According to Shvarts, Deripaska's company Bazel has stated that at least three to four years are necessary to build a new, environmentally safe waste processing system. But the new director of the paper mill is already talking about seven years. That leaves only one conclusion, says Shvarts.
"I have spoken to managers of big Russian industrial ministries," he explains. "They say: that in 36 months you can build a new paper mill according to the latest technologies, from scratch. That means that they don't intend to change anything, that they want to continue to work with old, worn-out equipment."
Environmental versus economic priorities
Although newspaper reports suggest that Putin's decision might be a favor to Deripaska - the PM's favorite oligarch, according to British daily The Guardian - the main argument for restarting the plant has been to provide the people of Baikalsk with jobs.
Baikalsk is one of hundreds of so-called monogorods, a relict from the Soviet era, when whole towns were erected around one single factory or industry. After the collapse of Communism, many of these factories went bankrupt, shattering communities which were totally dependent upon them for their existence.
For Baikalsk, the restart of the paper plant provides a lifeline for hundreds of people. In January a delegation from Baikalsk arrived in Moscow to bring this message home. The mayor of Baikalsk told Russia's RTR television the people in the town were elated about the prospect of the plant working again.
"We are very happy," said Valery Pintayev, mayor of Baikalsk. "Imagine that our town has been without work for a year, and some of our specialists have left the town in search of work. And now the plant has been getting ready in the past two months to restart production, doing tests, and we hope to start production somewhere around the fifteenth of February."
But the mayor is vague about future prospects for his town. Baikalsk, he says, wants to develop tourism, and also start large-scale processing of strawberries, an important summer crop here. But asked whether he thinks that people will move to other towns or regions in search of work, he only shook his head.

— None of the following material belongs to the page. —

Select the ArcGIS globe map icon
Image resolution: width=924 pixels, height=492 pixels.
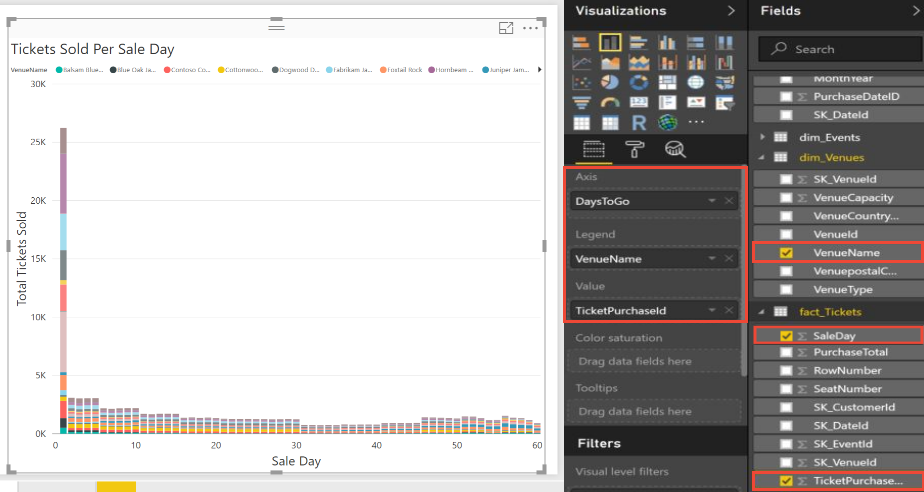(x=667, y=123)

"I think that is a utopia," he responded. "Nobody is even thinking of moving to another place. Even if we would offer free train tickets to Irkutsk, nobody would make use of that. Everybody stays and hopes that, now the plant will start work, we will live normally."
Activists' anger
Meanwhile, protests against restarting the paper mill are widening. A mass meeting in Irkutsk is scheduled for mid-February. The office of the Baikal Environmental Wave environmental group in Irkutsk was recently raided by police, who said they were looking for illegal software. But environmentalists have little doubt that the raid was meant to intimidate the Baikalsk plant's opponents.
Yevgeny Shvarts of the WWF says that he fully understands the problems of towns like Baikalsk, which need to diversify their economies in order to survive. But he is convinced the plant's owner, Oleg Deripaska, is not concerned about what happens to its inhabitants. He is merely exploiting the town's dire situation to pursue his business interests.
"Deripaska does not invest in the environment," Shvarts said. "He uses the most outdated technology. He tries to convince and blackmail the authorities, saying that without that there will be social problems in the monocities."
According to Shvarts, restarting the Baikalsk paper mill will set a dangerous precedent. It will mean that dumping waste in a vulnerable environment is condoned, and will represent a huge blow to the environmentalist movement. He would like to see foreign companies refrain from buying shares of companies owned by Deripaska, hoping that international pressure may help to ensure the riches of Lake Baikal will be preserved for generations to come.